Мы уже сосчитали и запомнили все автомашины объекта, был среди них и штабной автобус, точно на таком же учили нас расправляться с пассажирами за восемь или десять секунд. Эта неповоротливая колымага, битком набитая офицерами, каждый вечер отбывала в город и возвращалась около полуночи, персонал фольварка весело проводил время, начальство ездило на «хорьхе» и «опеле», чешский грузовичок «татра» привозил и увозил постовых. И ни одного мотоцикла! А он так нужен был нам, мы ведь рассчитывали на полевую жандармерию, она с мотоциклов не слезала. Пришлось поэтому совершить марш бросок, уйти из заминированного леса, вернуться к шоссе, высматривать мотоциклистов. Трудились всю ночь, убитых затащили в лес и упрятали в землю, один мотоцикл оставили у прохода через минное поле, второй покатили с собой. Устали так, что ныли плечи и слипались веки. На КПП — полное спокойствие, никаких признаков скорого берлинского присутствия, я отдал Алеше бинокль, заснул и был разбужен: сочувствующий советскому командованию человек просигналил — самолет ожидался сегодня. Франца и Адельберта уже сменили, у пожилых солдат обнаружился нюх на прибытие начальства, они покинули фургон и торчали у шлагбаума, автоматы перебросили на грудь. Солнце было в зените, когда пустой автобус, сопровождаемый «хорьхом» и «опелем», миновал КПП, по пыльной дороге доехал до мостика, сбавил ход, осторожно покатил по хлипкому сооружению, потом выбрался на твердый устойчивый грунт и свернул к аэродрому. Прошло полчаса. Учебные полеты отменили, «мессершмитты» не стрекотали, в воздухе показалась черная точка, укрупнилась, «юнкерс» прошел низко над лесом, постовые задрали головы и навели в фургоне кое какой порядок, подмели пол и спрятали примус. Время тянулось медленно, автобус не показывался. Покусывая травинку, Алеша сказал, что, возможно, все труды наши напрасны. У документа, который надо получить с боем, изменились адресаты рассылки, точнее — развоза, век не видать нам теперь этого сверхсекретного циркуляра. Или так: сам адресат выехал на аэродром, ознакомится с документом, распишется и вновь спрячется в фольварке. Документ, знать, предназначен людям, которые так нужны на месте службы, что вытаскивать их в Берлин нецелесообразно. А о том, чтоб вытащить в Москву хранителя секретов, и речи не было в Крындине.

И страх, и надежда были в опасениях Алеши… Подвел итог Григорий Иванович, сказал, что нам то, молодым и глупым, еще ничего, как нибудь обойдется, а вот с него — семь шкур спустят, голову отпилят, почему, завопят, не принял своевременных мер, почему?

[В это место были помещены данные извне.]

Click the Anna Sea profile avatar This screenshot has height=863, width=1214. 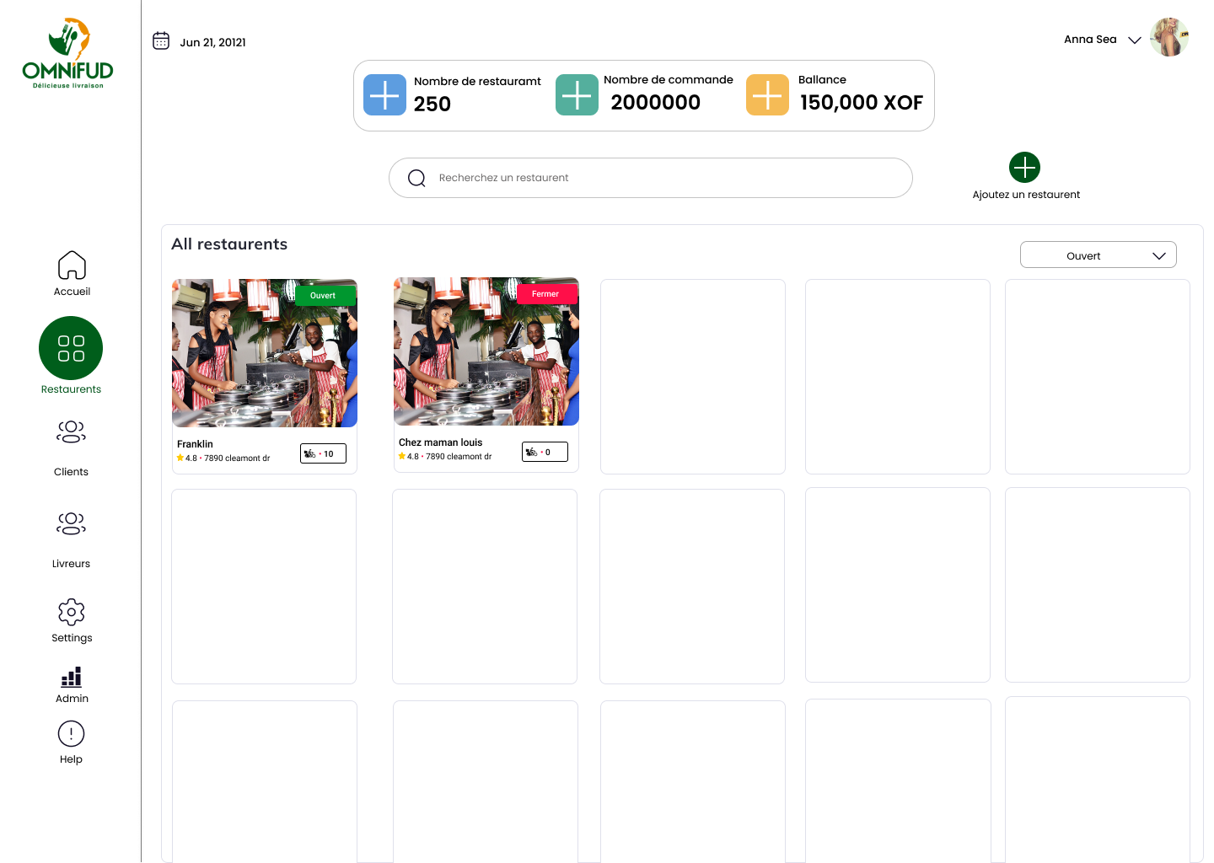1169,37
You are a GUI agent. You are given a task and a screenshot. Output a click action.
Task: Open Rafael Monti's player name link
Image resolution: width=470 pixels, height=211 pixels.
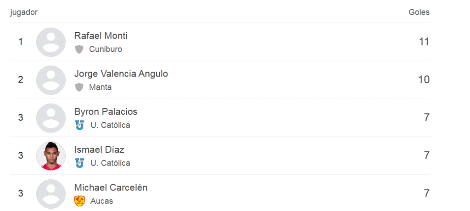coord(101,36)
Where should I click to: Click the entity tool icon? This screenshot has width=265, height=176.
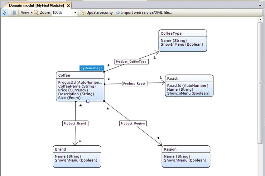(13, 13)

Обсуждать приказы, как известно, не принято в армии, но, скажите, чем иным еще заниматься воинам в часы вынужденного безделья? И все мы выразили осторожное сомнение в навязанной нам Чехом тактике. Какой бы важности и секретности документ ни был, а похищать его открыто, с пальбой и грохотом — глупо. Видимо, ради шумовых эффектов и задумана вся операция, они, эффекты эти, только часть обширного плана, в котором предусмотрено и наше почти недельное ожидание самолета из Берлина.

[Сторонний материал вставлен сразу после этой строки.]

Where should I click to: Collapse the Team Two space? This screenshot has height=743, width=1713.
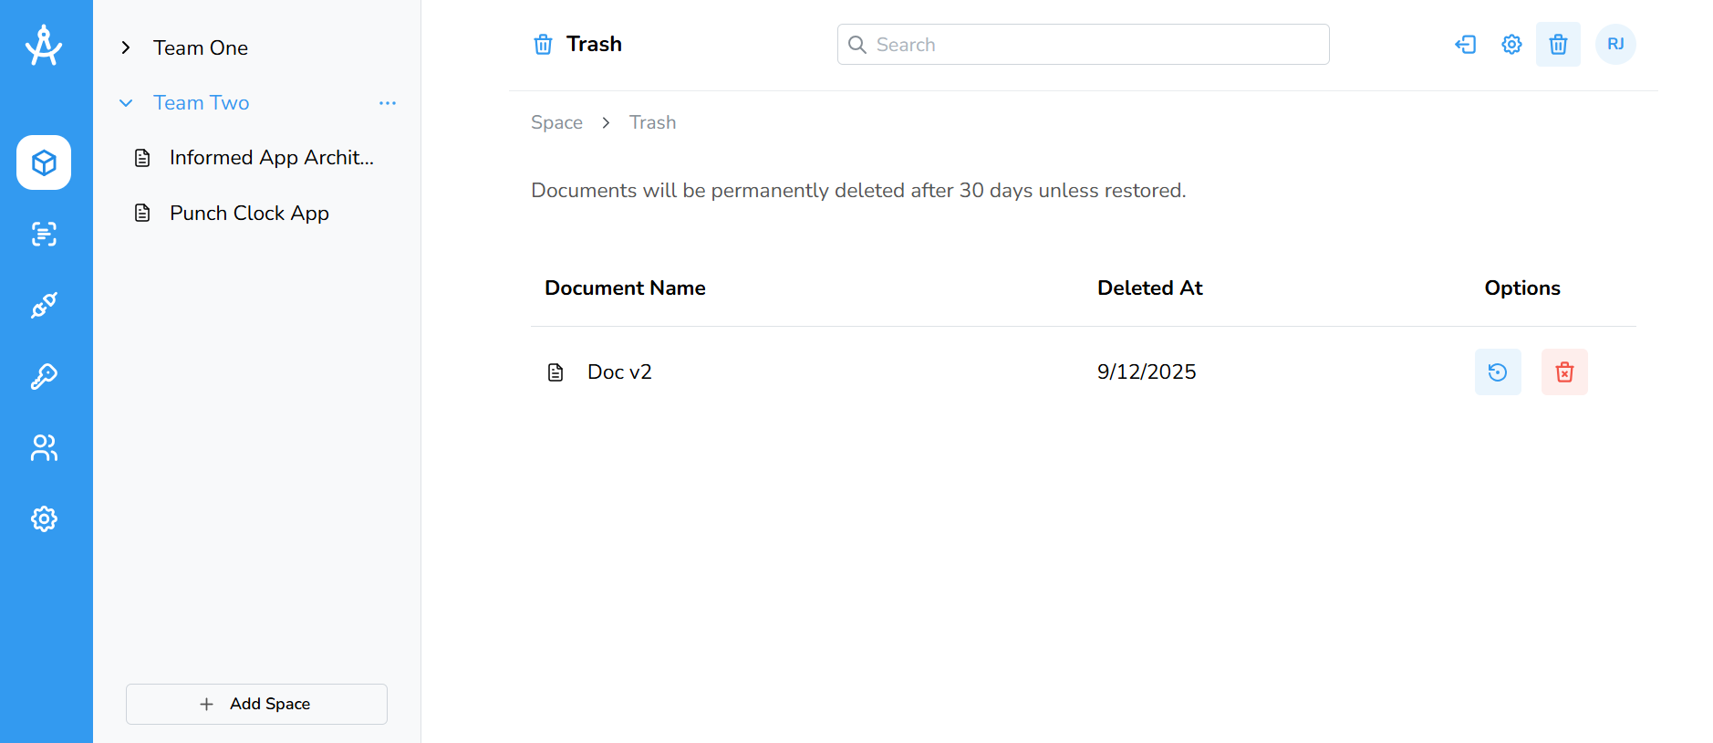click(x=126, y=103)
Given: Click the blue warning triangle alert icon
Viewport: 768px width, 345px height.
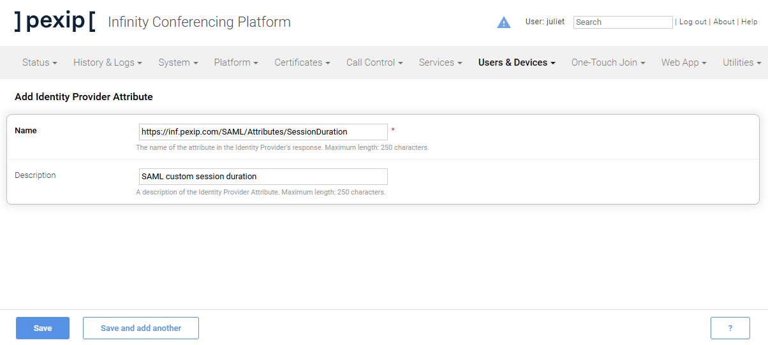Looking at the screenshot, I should point(504,22).
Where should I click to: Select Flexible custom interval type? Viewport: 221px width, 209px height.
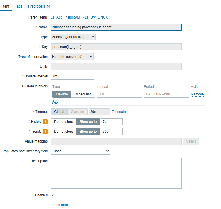[62, 94]
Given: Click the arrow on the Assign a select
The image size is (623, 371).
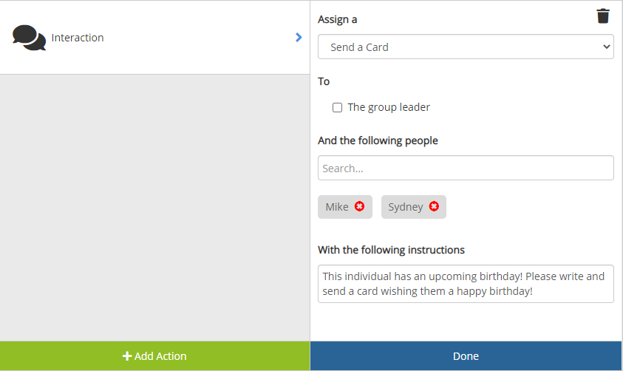Looking at the screenshot, I should click(607, 47).
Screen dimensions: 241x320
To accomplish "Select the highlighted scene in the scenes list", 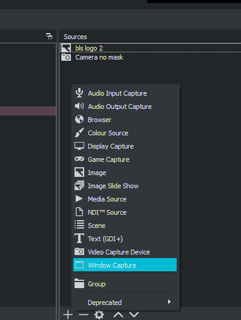I will click(x=28, y=111).
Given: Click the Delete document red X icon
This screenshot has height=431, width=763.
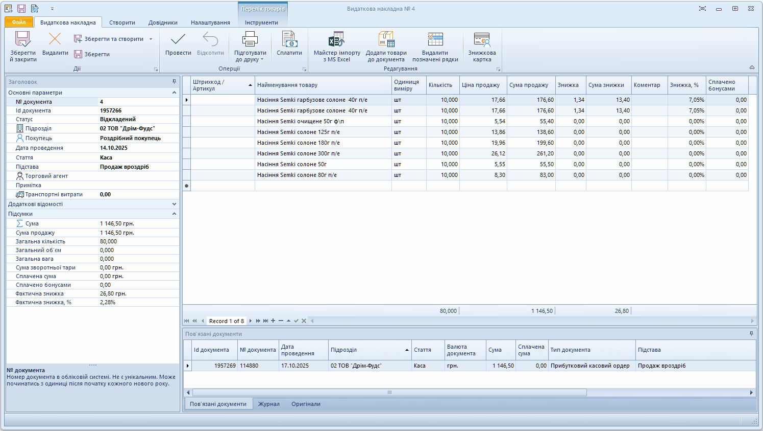Looking at the screenshot, I should click(x=55, y=39).
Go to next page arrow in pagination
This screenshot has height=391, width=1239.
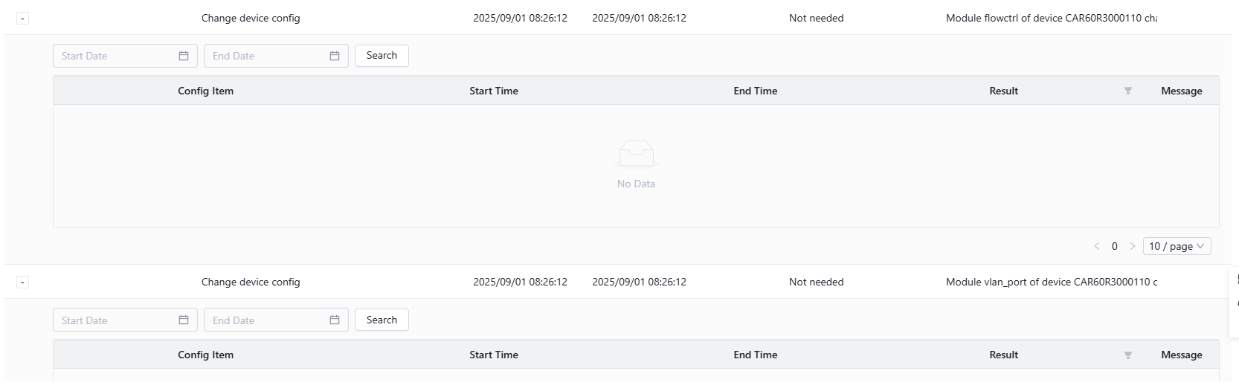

Еще не появился убывший на аэродром автобус, а пожилые забегали пуще прежнего, стараясь показать, что не зря сидят в тылу и шлагбаум не поднимут до тех пор, пока не проверят документы даже у тех, у кого не положено их требовать. Впереди — «хорьх», затем автобус, уже не пустой, на всех шестнадцати сидячих местах — офицеры не ниже капитана, почти у каждого — портфель, поди пойми, в каком из них самый ценный груз. Замыкал процессию «опель», там дремали двое в штатском, предъявили они постовым какие то жетоны. Впрочем, те их знали в лицо — местные, значит, из города. Шлагбаум подняли и опустили, пожилые сплюнули и поплелись к фургону. В автобусе, на наше удивление, офицеры принадлежали ко всем родам войск, судя по цвету кителей и погон: голубовато серые (люфтваффе), сине голубые (жандармы), на плечах кавалеристов — ярко желтое, у артиллеристов — серо зеленое шитье. Одно было ясно: не на час и не на два рассчитан их приезд, совещание инструктаж, — предположил Калтыгин, — если не инспекция.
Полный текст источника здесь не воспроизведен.